6th Annual 'Good Food, Good Beer and the Rest is History' at Headhouse Shambles

Time for the 6th annual 'Good Food, Good Beer and the Rest is History' at Headhouse Shambles


What could be more beautiful than a flower? Free craft beer!



Fork restaurant was serving up a wax-bean, scallop summer salad - the crushed nuts that topped the salad gave it some great texture and the simple dressing let the scallop flavor come through.



East P'unk Italian dynamo Le Vitru was serving up their pork 'lasagna' - I know that there's a more accurate term for this dish but basically it's assembled from hand-made noodles like a lasagna with a sausage & cheese filling. Just as delicious as last year.



Speaking of sausage, Noble was serving up a well-seasoned sausage with peppered tomato sauce and a dollop of polenta; the polenta & sausage felt a little out of season but it tasted wonderful and went great with some of the craft brews being poured by Earth+Bread Brewery.



Another newcomer, Wishing Well on 9th and Christian put in an appearance with a straightforward chicken taco - well spiced and served with a salsa, this was a decent contribution to the food offerings, although with Wishing Well's southern-leaning menu, I was hoping for something a little more interesting. I will give them credit for having one of the most tightly run stalls at the event - dishing out tacos at breakneck speed, once the food ran out they were packed and away in half the time it took me to finish a half-pint sized beer.

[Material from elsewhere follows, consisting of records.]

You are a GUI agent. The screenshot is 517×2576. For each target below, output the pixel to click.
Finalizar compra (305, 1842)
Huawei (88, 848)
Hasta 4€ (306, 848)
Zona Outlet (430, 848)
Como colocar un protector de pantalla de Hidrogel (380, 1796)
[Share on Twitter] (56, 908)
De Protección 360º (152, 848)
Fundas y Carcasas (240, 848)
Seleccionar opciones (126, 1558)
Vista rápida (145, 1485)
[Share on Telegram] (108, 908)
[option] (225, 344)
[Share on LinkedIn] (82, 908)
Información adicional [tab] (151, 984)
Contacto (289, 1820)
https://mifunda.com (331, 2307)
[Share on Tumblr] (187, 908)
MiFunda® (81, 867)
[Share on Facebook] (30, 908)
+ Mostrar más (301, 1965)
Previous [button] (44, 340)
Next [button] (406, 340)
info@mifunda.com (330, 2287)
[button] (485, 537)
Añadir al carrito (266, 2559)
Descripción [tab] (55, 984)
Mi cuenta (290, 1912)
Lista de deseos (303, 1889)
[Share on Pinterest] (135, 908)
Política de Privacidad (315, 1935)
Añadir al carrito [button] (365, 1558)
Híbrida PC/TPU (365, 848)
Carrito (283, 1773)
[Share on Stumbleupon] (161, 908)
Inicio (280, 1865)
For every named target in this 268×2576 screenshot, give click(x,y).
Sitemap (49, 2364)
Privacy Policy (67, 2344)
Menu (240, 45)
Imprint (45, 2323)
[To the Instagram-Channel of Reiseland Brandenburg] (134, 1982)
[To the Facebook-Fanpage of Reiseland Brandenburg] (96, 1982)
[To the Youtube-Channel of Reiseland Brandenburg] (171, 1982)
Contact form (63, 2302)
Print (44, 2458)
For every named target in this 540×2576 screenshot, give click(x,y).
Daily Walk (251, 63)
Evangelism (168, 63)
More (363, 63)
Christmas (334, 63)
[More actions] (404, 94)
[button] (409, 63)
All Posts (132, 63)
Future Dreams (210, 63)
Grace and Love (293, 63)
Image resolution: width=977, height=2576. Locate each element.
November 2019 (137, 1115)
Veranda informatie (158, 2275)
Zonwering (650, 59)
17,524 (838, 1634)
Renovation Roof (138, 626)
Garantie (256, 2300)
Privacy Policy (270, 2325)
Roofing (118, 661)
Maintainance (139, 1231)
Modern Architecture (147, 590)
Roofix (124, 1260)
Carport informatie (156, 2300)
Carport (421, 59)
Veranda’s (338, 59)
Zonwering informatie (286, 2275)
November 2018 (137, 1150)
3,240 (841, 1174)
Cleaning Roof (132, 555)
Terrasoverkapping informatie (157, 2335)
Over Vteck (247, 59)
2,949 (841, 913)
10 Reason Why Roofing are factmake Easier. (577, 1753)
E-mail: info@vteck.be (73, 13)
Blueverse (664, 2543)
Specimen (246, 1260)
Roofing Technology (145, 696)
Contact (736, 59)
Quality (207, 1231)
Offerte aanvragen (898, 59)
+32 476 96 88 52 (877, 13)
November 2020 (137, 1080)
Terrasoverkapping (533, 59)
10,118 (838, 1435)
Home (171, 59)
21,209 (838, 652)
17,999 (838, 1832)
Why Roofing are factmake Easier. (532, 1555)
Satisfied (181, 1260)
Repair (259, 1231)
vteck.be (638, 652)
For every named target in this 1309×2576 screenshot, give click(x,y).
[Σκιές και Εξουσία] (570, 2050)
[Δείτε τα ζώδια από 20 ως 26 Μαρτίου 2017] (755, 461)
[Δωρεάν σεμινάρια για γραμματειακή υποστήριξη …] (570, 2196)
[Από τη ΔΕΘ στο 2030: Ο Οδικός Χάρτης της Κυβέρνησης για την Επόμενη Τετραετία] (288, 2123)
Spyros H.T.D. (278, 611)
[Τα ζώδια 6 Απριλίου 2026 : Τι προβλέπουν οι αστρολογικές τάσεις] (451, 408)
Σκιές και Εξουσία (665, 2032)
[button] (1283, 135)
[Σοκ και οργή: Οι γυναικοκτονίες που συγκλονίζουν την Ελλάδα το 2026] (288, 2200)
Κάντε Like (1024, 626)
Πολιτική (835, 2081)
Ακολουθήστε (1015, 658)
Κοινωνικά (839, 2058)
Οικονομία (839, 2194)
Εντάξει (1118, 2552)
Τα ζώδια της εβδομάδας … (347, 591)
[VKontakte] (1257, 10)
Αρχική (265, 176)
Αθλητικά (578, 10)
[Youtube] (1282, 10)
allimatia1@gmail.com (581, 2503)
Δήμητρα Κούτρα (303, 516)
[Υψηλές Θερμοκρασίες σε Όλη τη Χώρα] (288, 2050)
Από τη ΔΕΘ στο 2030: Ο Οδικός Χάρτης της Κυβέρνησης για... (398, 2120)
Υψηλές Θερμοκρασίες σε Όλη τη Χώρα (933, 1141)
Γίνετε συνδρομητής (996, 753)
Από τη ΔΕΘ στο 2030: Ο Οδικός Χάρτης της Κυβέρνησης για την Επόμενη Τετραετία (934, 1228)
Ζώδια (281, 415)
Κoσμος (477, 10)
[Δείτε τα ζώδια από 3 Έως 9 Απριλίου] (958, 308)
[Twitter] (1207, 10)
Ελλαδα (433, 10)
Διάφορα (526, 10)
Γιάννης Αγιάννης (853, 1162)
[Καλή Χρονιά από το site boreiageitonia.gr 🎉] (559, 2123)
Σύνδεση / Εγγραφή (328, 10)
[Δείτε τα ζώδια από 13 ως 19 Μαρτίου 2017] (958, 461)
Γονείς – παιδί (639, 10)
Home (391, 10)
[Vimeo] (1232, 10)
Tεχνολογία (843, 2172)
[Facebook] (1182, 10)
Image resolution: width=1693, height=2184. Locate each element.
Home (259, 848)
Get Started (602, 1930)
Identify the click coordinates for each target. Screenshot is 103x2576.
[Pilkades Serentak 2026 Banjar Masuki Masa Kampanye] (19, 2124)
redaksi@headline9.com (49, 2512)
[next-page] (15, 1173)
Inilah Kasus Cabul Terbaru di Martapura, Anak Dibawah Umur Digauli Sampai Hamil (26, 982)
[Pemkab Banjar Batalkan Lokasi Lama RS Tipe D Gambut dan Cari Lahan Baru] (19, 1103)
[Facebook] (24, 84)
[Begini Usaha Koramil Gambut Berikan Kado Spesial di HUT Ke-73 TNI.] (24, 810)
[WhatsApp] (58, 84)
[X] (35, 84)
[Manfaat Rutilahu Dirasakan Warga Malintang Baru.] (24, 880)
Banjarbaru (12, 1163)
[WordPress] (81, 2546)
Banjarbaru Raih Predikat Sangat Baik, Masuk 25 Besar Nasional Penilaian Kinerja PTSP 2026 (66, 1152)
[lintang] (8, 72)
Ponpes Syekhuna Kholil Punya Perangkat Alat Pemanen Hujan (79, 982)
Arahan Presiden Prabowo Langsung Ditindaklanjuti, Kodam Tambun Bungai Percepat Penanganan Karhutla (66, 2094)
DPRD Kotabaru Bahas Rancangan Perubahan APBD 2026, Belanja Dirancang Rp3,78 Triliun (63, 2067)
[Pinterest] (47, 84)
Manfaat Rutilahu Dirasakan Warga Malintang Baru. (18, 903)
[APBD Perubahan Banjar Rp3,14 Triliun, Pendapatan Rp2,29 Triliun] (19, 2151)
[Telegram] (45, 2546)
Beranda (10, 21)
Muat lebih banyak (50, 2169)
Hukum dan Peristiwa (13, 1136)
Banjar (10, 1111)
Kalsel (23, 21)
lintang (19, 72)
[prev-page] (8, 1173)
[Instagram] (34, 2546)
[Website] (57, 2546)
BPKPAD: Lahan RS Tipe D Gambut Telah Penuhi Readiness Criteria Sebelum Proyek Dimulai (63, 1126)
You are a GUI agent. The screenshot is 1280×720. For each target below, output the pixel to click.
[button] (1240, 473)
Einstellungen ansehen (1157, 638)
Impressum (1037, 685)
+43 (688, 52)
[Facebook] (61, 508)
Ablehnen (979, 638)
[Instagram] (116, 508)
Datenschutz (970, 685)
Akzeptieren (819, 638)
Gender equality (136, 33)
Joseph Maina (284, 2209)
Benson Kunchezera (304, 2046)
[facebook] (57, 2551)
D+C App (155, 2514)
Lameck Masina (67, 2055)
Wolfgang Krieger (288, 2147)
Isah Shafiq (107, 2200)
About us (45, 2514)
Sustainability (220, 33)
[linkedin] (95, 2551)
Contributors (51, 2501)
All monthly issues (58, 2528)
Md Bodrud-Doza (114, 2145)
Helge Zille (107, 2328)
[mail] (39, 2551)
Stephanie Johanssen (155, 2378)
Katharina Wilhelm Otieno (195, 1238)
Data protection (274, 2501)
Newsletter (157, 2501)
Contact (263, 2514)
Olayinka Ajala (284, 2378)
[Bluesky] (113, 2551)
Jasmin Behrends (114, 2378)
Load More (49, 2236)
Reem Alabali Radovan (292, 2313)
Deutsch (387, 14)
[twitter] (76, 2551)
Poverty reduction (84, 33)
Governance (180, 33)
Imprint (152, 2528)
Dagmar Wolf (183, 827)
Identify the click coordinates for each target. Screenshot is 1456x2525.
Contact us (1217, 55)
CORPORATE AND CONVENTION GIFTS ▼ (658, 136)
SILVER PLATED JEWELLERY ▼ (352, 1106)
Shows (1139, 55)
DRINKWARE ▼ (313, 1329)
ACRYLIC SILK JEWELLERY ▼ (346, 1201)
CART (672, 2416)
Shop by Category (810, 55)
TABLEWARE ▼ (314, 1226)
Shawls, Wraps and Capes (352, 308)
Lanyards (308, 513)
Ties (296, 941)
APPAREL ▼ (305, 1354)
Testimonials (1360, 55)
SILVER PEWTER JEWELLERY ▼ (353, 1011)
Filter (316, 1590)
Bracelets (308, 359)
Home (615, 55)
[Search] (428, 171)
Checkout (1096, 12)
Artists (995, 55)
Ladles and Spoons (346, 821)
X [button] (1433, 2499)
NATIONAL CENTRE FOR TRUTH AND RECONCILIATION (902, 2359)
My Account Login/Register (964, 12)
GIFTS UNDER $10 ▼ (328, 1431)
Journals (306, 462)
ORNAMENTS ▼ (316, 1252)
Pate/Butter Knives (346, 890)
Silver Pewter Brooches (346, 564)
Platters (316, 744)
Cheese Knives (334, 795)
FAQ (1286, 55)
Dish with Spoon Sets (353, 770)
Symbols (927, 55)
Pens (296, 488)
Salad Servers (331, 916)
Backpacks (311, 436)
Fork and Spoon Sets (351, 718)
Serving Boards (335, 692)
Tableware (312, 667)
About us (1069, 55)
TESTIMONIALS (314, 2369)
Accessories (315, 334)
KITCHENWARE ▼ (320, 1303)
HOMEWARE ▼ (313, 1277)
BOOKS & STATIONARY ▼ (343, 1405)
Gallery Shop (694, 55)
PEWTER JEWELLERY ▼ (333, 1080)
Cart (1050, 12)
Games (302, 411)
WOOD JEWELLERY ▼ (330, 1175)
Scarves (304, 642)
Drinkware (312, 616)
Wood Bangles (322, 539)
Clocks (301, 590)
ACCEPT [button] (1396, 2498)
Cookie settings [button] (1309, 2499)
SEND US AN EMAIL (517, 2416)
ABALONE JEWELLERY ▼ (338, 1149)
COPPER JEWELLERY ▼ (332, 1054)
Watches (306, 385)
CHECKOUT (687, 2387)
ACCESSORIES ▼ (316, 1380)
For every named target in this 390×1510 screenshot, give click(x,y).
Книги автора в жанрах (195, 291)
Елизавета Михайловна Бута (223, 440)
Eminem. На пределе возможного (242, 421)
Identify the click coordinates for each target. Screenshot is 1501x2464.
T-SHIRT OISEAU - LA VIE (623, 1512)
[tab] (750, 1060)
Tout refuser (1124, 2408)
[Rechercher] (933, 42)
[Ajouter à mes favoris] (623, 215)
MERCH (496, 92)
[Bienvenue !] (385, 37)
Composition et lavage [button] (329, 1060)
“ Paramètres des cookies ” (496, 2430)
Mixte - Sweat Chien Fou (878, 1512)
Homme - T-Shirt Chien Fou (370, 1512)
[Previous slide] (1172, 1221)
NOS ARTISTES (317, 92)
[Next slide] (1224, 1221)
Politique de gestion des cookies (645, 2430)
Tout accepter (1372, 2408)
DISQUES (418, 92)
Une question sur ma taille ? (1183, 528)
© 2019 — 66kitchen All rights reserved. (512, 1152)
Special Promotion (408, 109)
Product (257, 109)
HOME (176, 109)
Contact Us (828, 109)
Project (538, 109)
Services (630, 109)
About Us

Speaking of 'bringing it' Southern-style, here's our nomination for 'Best in Show', the Swarthmore Food Co-Op's BBQ pork sandwich.



They called it the 'Three Little Pigs  - what you're looking at is a pork loin, stuffed with a sausage....





...and then topped with pulled pork meat from a set of slow-cooked ribs...



...and then stuffed into a potato roll.  

Served with a dollop of slaw, this was hands down the most delicious thing we had all evening, and the swarm of people around the stand was steady until the last of the pork was served up. This sandwich was so appealing that random people asked me 'Where did you get that?" and a few of the other vendors even ducked away from their stalls to procure a sandwich of their own,



The Restaurant School of Philadelphia was on hand serving up the newest craze in desserts, macaroons.  Nearly every color of the rainbow, these little treats were also going fast. 



We ran out of tasting tickets before discovering their presence (yes, I NEEDED that second pork sandwich) but other folks were scooping them off the trays that lined the table.

All in all, we really enjoyed ourselves this time around - last year we arrived about a hour after the opening bell and fund that barely half the vendors had food left. We stayed for a bit enjoying the great local beers as well - my favorite was the darker offerings from Earth+Bread Brewery, whereas Elizabeth was hooked on the Prima Pils from Victory.